We didn't really get a spring or fall in Snowflake, just summer and winter. But the one weather constant was the wind. It blew constantly, day and night, strong enough that if you opened the screen door without thinking about it, the wind would grab it from you and tear it off its hinges. Twice a year only the wind stopped, and then for only a minute and a half, after which it would resume in the opposite direction.

I find long periods of sameness to be tedious. That wind seemed to suck the energy out of everything.

So, now we're in the Phoenix "Valley of the Sun" in Central Arizona. This is the part of Arizona most people picture, when they picture Arizona: Desert, exposed rock, rugged buttes, and, in the summer, heat normally reserved for convection ovens.

When we first arrived here in 1999, the winters had a least a few cold stretches. I remember walking the dogs then, and having to wear my old watch cap and gloves and jacket. But the last few winters have been mild, blending in with spring and fall. So, in effect, we have two seasons here: Summer and Bearable.

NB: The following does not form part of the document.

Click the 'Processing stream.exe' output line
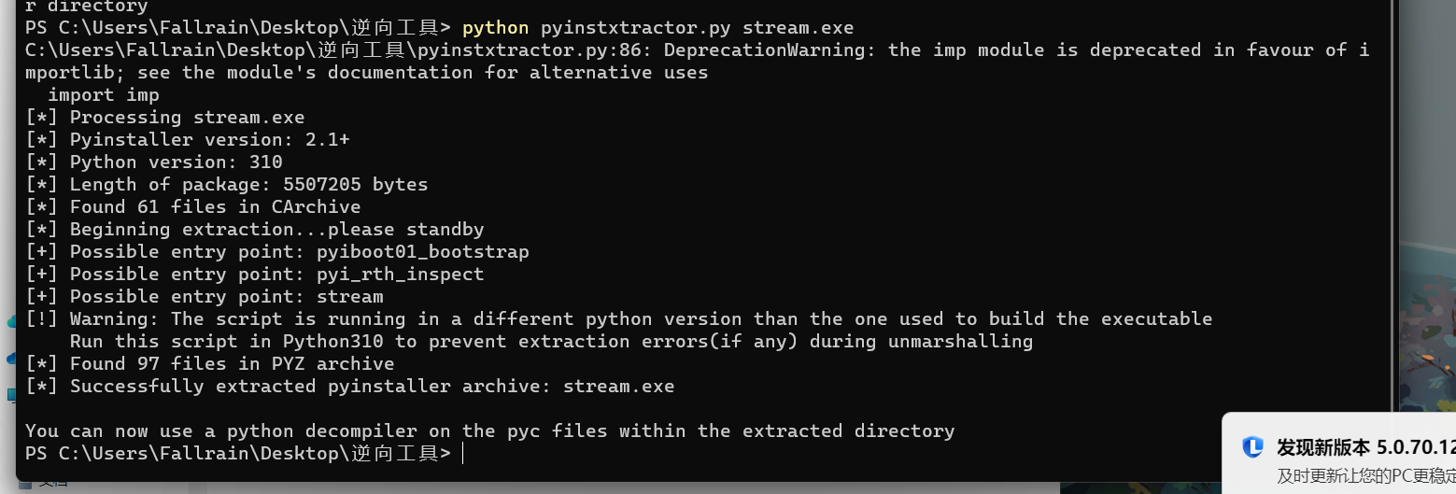187,118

It takes two summers in Phoenix to acclimate oneself. Until that's happened, you just can't go outside. It's easy to spot newcomers to the Valley; they're the ones with a sleeping bag rolled up next to their office desks. They eat from the vending machines and just never leave work, having vowed to not enter their car until they can no longer fry an egg on the front seat.

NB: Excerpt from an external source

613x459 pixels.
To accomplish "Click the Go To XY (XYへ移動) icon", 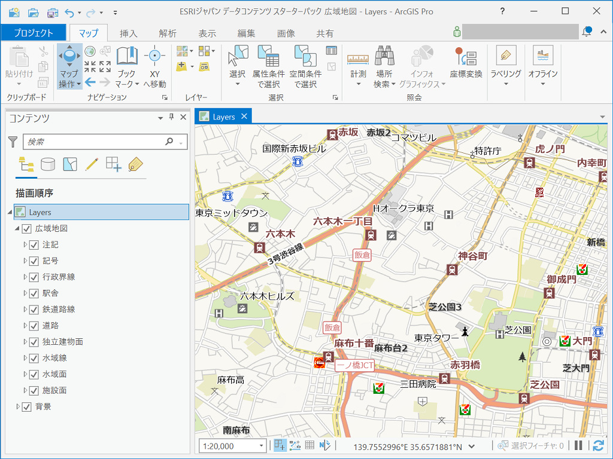I will [x=154, y=57].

But, inevitably, if you stay you start wanting to do stuff. And there are enough running rivers, and lakes, and nearby cooler mountains, that even the most fervent furnace-avoider ventures outside. Still, the opera and symphony seasons are timed here to avoid summer. And the famous "snowbirds" who come only when the heat leaves, are not here, their houses and apartments abandoned and looking like a set for a post-Apocalyptic Mel Gibson flick.

Because we only get two seasons here, each is about six months long. That means we start experiencing triple-digit temperatures in May, and they continue to October, more or less. Here at work, the summer dress code that allows men to wear shorts remains in effect until October 10th.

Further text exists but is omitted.